If we make good enough grades, we can leave here,
Lauren had told him. For the first three years of high school, he and Lauren made A’s in the college-prep classes. They shared the academic awards, though Lauren could have won them all if she’d wanted to. Their junior year, she made the highest SAT score in the school. That summer Lauren cashiered at Wal-Mart while Jody worked with his sister and mother at the poultry plant. He used the money for a down payment on the pickup. They’d pile it with belongings when he and Lauren left Canton for college.

In the fall of their senior year, Lauren completed the financial-aid forms Ms. Trexler, the guidance counselor, gave them. She and Jody continued to work afternoons and Saturdays, making money for what the scholarships wouldn’t cover. Then one day in November Lauren told him she’d changed her mind. When neither he nor Ms. Trexler could sway her, Jody told her it was okay, that an engineer made good money, enough for them both. All Lauren had to do was wait four years and they could leave Canton forever, leave a life where checkbooks never quite balanced and repo men and pawnbrokers loomed one turn of bad luck away. Jody had watched other classmates, including many in college prep, enter such a life with an impatient fatalism. They got pregnant or arrested or simply dropped out. Some boys, more defiant, filled the junkyards with crushed metal. Crosses garlanded with flowers and keepsakes marked roadsides where they’d died. You could see it coming in the smirking yearbook photos they left behind.
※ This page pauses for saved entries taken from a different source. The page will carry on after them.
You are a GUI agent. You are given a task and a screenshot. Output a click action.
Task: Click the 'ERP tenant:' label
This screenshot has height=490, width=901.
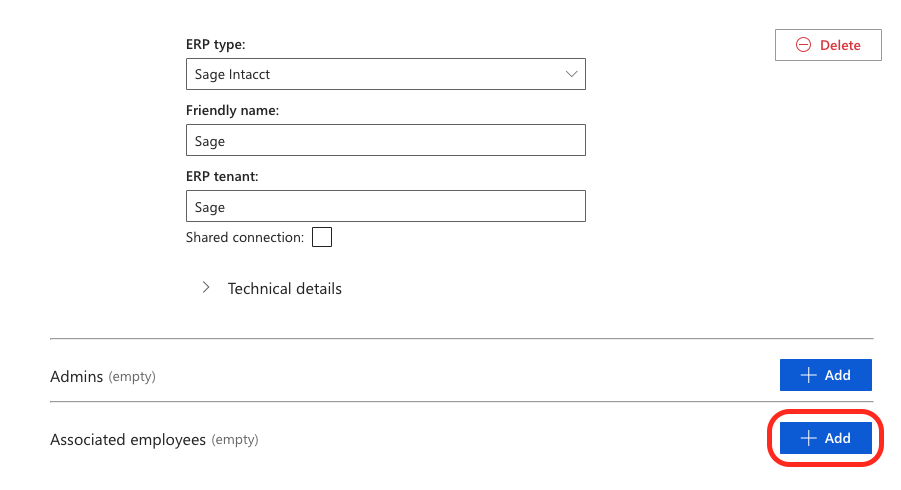tap(222, 176)
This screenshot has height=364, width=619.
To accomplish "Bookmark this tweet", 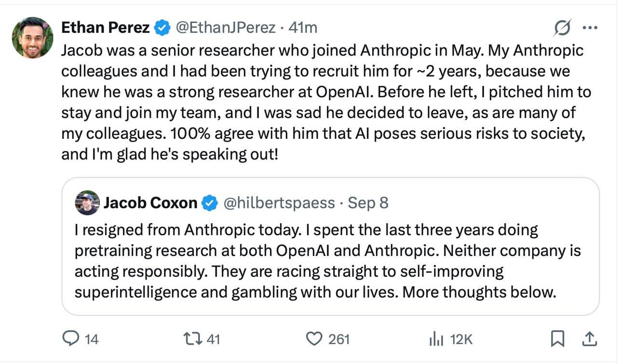I will (557, 339).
Soon after he’d left for college, Lauren got fired for cursing a customer and took work at the poultry plant. Jody drove back to Canton once a month. Though phone calls and e-mails kept them connected, it seemed forever before Christmas break arrived. That first night back home, he’d picked Lauren up at her mother’s house and they had gone to a party on Cove Creek. Jody expected alcohol and marijuana, some pills. What surprised him was the meth, and how casually Lauren took the offered pipe. When Billy asked if Jody wanted to try it, he shook his head. Once back at school their e-mails and phone conversations became fewer, shorter. He’d seen Lauren only once, in late January. She’d lost weight and also lost her job. At spring break, Trey told him Lauren was in Charlotte and could have no visitors. Then Jody had heard nothing.

 

When Jody entered Winn-Dixie, Trey was helping a customer. He finished and came over to where Jody waited. Trey offered his hand after wiping it on his stained green apron.
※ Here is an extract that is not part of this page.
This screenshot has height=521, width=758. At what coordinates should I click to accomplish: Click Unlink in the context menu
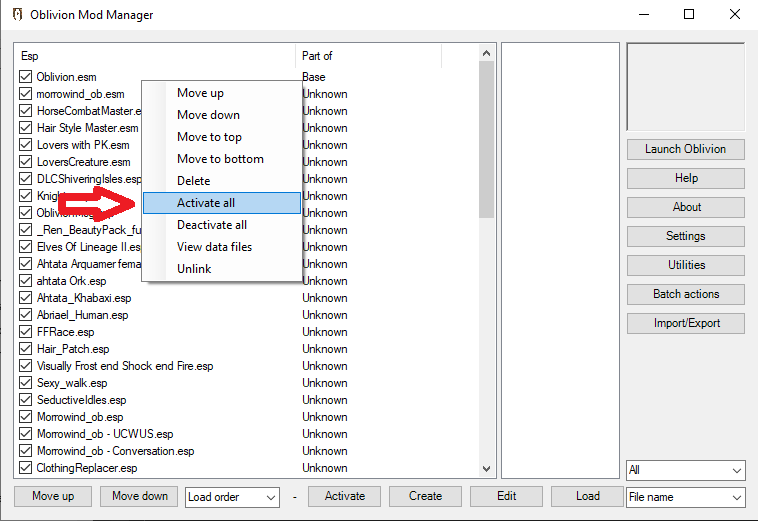[x=194, y=269]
“So you’ve finished your semester?”

“Yes,” Jody answered.

“I bet you made good grades, didn’t you?”

Jody nodded.

“Maybe you’ll inspire some kids around here to have a bit of ambition,” Trey said. “What about this summer?”
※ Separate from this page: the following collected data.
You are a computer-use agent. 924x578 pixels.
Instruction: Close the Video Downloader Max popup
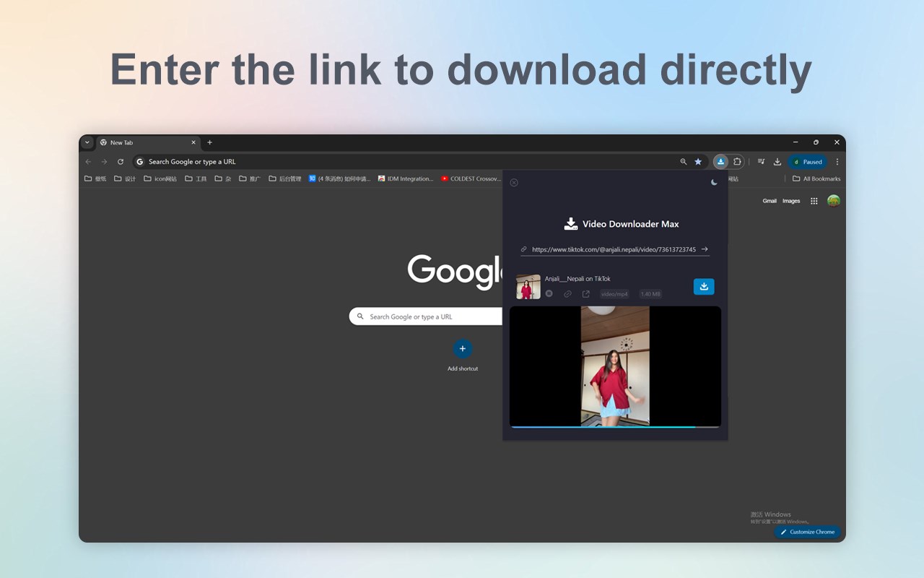coord(514,183)
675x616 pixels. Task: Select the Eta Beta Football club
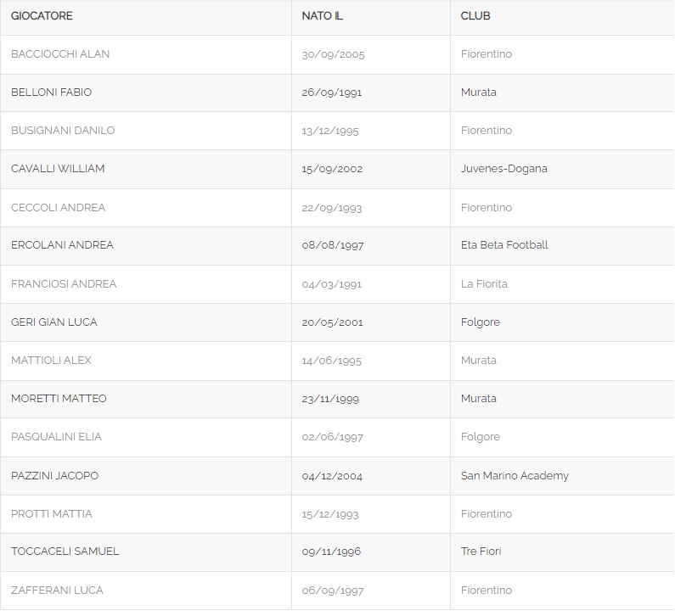click(x=504, y=245)
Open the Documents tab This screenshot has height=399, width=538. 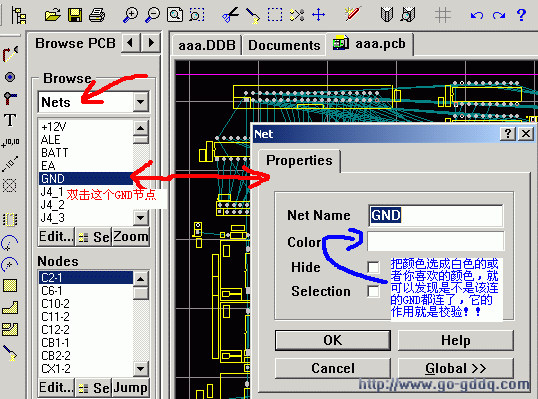pos(284,45)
“The school offered me a job in the library, but I think I’ll live with Mom and slice up chickens.”

“Why the hell do that?” Trey asked.

“Tuition’s up again. Even with the scholarships, I’ll have to get another loan. No rent and better pay if I stay here.”

“They don’t make it easy for a mountain boy, do they?” Trey said.

“No,” Jody said.

“How’s your sister?” Trey asked.

“Okay, I guess, considering.”

“I heard they got Jeff for nonsupport,” Trey said. “What a worthless asshole, always was. When Karen started going with him, I told her she was setting her sights way too low. You and her both tended to do that.”

Trey turned to see if a customer lingered in his area.

“I went up to the Shackleford place,” Jody said.

Trey grimaced.

“I knew I shouldn’t have told you. I thought you had sense enough not to.”

“I hadn’t heard from her in over two months,” Jody said.

“So now you’ve seen her and know not to go back,” Trey said.

“Can’t you do something?”

“Like what?” Trey said. “Talk to her? Pray for her? I did that. I’m the one who went out there and got her in February, drove her to Charlotte. Three weeks, five thousand dollars. I paid half and Momma paid half.”

“The law, they’ve got to know they’re out there,” Jody said. “I’d rather see her in jail than where she is.”